Okay, we let women learn how to read. Maybe that was a bad idea, but the toothpaste is out of the tube on that one and we can't go back. Yet this provides a great example to look at how we should read the scriptures. These proverbs are 3000 years old. Women have only been able to read them in the last few hundred years, and even then, not everywhere. Are we thinking that God puts these words out there only for our wonderful selves in the last few centuries? Seems unlikely. These instructions are for the men. Not to use as clubs, but to appreciate.
But good evangelicals believe that scripture is given for all human time, to apply to everyone.
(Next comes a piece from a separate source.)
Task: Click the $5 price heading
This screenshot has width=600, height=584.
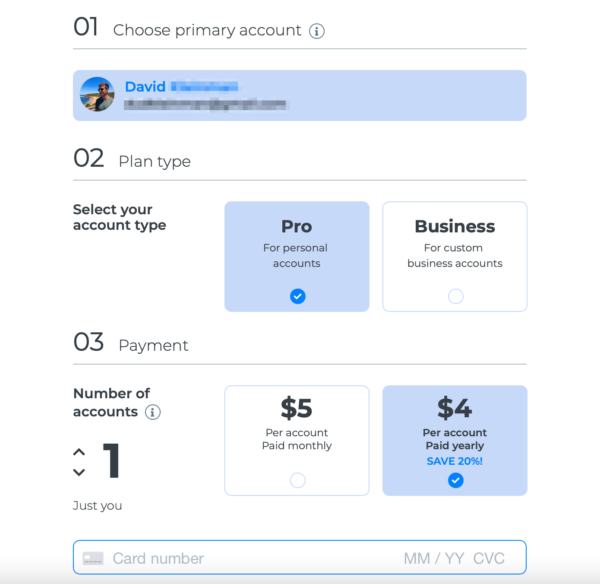Action: [297, 408]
Sure, fine, but why limit it to the model that every verse can only be understood as God knee-to-knee with you intoning the words with Deep Feeling? What's wrong with the model that says "We're listening in to what He is telling the boys is important. Then we try to understand how that applies to girls, women, and grown men." If you don't like that, are you thinking that Jesus is telling you that you are a whited sepulchre? Or is that something we are - as I am suggesting - listening in on, for our edification?
Theoretically, okay AVI. But why should I think so here?
Verse 30a: "Charm is deceitful, beauty is fleeting." If you're already married, it's a little late for that advice, ain't it? And it falls differently on female ears. You might improve your charm (in that sense), but it's a little tougher with beauty - and for adult women, the die is already cast for thee, as well as for the married men. Who is this advice for? Young men. The rest of us are just listening in.
That's only the best example. Reread the passage for yourself, understanding that the audience. It will just leap out at you that this is not a section to tell women what to do, but to tell boys what to appreciate in a wife (and a mother.) Boys are thinking about hot babes, even in societies with arranged marriages (Oh. please. Get me one of those. Now.) The older men are telling them what God thinks is more important.
I think there are valuable things women can learn from listening in. But you have to get the audience right to get the tone right, here.
I believe someone from England would say you are "bang on."
ReplyDeleteI can see my evangelical tribe accepting that re: Proverbs. But watch the tops of their heads blow off when they try to do it with Genesis. ;-)
Actually, AVI, I always loved the passage, and found it rather inspirational. Because it gave me something to aim for (that fit with all my hardy New England pillar of the church relatives). Beat the #$%^ out of Barbie and trophy brides who were the role models in the communities I was being raised in. For a bookish, religious tomboy who wanted to follow the good example of her altruistic grandmother, Proverbs 31 was kind of cool. Reminding one what really mattered, what GOd cared about, even if boys just wanted hot babes who would sleep with them on the first date, or bimbos who would lie to stroke their egos. If one grew up in a household where a wife was viewed as a helpmate, and utterly essential to a man (my dad bought my mother from her father with plastic cows in a herd, a lobola like in Africa where he spent much of his youth) one can read this passage as a description of a smart, hardworking, dedicated and faithful woman. WOrth ten of the bimbos that our popular media tells young girls they should look and act like. Better to be urged to be virtuous and self-sacrificing than seduced into vanity, narcissism and anorexia by advertising and articles about "is your orgasm as great as it could be??"
ReplyDeleteI'm just linking to this all over the place. I get so tired of the Proverbs 31 woman. (Not that I don't think it's a beautiful passage, but it ain't easy being a human female Christian when THAT is what you're expected to live up to.)